Chairman Kim Byeong-joo of MBK Partners (left) and Chairman Choi Yoon-beom of Korea Zinc. /Courtesy of each company

MBK Partners and Youngpoong filed a request for an injunction to prohibit Korea Zinc from disposing of its own shares, which were acquired through a public offering. The request targets 2.04 million shares (9.85%).

MBK Partners and Youngpoong noted that they submitted this request for an injunction to the Seoul Central District Court on Nov. 11.

A representative from MBK Partners said, “Despite the ongoing demands for the disposal, Korea Zinc has only mentioned plans for disposal while postponing specific execution. There are concerns that they might attempt to secure voting rights by granting or lending their own shares to a third party on the record dates for the extraordinary and regular shareholders' meetings scheduled for Dec. 20 and 31.”

He added, “Such actions are likely to create legal issues related to the disposal of treasury shares,” explaining the background of the injunction request.

Korea Zinc previously acquired 2,040,30 shares through a public offering and announced disposal plans through a board resolution on Oct. 2. Since then, they have repeatedly mentioned their disposal policy in performance announcements and conference calls, but they have not disclosed a specific timing for the disposal, leading MBK Partners to express concerns that Chairman Choi Yoon-bum's side might utilize the treasury shares in other ways.
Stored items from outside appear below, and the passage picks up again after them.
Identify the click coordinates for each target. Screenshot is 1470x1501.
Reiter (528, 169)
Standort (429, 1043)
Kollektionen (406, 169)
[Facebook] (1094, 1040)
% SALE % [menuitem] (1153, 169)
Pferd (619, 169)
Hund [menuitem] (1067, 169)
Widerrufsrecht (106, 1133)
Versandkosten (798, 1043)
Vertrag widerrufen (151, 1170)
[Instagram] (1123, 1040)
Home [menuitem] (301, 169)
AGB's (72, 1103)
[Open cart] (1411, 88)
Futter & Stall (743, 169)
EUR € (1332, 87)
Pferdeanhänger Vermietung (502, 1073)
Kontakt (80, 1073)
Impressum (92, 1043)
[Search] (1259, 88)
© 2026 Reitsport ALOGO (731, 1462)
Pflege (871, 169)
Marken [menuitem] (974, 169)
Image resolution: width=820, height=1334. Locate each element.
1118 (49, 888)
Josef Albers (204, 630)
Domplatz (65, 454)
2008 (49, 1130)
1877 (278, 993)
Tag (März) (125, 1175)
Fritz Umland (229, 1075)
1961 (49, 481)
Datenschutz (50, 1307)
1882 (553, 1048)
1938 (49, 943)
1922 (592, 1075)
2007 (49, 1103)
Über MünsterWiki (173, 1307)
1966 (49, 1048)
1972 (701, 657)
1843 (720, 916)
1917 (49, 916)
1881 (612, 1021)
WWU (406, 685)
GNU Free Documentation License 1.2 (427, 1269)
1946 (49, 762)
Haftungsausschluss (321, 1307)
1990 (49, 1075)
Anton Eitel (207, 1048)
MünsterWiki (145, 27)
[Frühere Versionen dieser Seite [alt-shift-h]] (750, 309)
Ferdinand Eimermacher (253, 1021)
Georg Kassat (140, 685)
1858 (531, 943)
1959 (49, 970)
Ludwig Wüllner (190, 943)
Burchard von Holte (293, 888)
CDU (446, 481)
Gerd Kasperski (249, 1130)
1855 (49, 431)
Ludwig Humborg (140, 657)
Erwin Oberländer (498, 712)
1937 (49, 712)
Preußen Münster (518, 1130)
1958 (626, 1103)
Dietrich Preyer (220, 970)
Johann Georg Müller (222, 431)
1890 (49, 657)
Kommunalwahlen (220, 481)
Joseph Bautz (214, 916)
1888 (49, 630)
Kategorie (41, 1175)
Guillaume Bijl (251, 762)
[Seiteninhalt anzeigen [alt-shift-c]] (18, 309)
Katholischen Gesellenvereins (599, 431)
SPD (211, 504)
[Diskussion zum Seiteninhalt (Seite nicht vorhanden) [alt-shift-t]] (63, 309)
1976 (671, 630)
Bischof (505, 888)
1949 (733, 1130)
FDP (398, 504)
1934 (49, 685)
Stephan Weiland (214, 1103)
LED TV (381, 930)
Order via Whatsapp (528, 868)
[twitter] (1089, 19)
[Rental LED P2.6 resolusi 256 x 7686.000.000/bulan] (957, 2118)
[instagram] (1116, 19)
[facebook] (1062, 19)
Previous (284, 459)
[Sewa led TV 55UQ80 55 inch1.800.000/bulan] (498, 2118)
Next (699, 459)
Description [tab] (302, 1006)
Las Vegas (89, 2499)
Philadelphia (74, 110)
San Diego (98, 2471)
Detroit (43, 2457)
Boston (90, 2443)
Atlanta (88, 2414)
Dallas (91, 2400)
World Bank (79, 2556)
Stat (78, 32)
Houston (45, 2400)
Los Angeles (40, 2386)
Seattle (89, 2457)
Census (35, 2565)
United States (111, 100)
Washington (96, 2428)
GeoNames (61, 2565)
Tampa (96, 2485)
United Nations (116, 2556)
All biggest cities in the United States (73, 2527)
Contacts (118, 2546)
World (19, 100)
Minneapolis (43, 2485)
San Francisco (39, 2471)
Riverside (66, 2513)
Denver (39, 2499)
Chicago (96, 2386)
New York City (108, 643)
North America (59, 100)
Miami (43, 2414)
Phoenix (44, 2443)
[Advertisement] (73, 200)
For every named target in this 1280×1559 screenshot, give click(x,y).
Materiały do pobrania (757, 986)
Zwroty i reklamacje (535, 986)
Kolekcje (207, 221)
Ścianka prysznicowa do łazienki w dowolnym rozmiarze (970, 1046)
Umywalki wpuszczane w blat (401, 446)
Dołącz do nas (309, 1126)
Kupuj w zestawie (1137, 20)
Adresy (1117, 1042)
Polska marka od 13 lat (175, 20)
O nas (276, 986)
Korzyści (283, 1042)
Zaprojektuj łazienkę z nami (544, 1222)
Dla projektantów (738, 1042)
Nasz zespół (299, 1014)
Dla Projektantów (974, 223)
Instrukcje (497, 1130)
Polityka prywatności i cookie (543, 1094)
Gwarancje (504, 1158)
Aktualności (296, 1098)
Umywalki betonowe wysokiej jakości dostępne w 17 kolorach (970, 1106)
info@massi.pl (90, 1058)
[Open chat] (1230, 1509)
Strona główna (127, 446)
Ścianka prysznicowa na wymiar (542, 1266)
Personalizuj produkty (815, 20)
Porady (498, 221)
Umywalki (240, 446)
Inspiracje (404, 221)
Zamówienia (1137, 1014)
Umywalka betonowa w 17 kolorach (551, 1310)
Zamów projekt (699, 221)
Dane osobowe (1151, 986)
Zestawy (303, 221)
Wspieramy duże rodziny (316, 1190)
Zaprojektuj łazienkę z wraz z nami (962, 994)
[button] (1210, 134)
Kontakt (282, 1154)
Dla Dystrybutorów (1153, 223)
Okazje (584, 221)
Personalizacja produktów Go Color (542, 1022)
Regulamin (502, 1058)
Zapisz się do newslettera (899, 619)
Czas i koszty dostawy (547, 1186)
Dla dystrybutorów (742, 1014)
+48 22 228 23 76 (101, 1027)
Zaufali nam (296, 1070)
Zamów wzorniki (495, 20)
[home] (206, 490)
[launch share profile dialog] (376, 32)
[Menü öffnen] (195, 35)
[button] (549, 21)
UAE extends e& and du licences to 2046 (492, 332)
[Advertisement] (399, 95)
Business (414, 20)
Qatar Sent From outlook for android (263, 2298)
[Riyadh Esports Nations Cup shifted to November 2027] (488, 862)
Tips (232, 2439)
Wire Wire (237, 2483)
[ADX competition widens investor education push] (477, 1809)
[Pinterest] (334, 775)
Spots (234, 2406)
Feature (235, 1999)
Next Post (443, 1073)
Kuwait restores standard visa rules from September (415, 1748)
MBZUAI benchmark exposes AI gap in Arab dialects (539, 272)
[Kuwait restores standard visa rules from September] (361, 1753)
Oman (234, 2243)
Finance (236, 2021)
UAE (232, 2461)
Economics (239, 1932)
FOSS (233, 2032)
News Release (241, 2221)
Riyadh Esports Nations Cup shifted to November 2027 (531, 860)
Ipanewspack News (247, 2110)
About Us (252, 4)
According to the Capital Markets Act, treasury shares cannot be disposed of or lent within six months of acquisition. If this rule is violated and treasury shares are disposed of, it may be regarded as a violation of disclosure regulations and fraudulent transactions, resulting in legal liability including sanctions and fines from the Financial Services Commission.

Additionally, if the disposal of treasury shares is enforced, further losses such as dividend payments will be unavoidable. MBK Partners believes that if measures restricting the issuance of securities are imposed, it could severely impact the company's funding capabilities, leading to losses.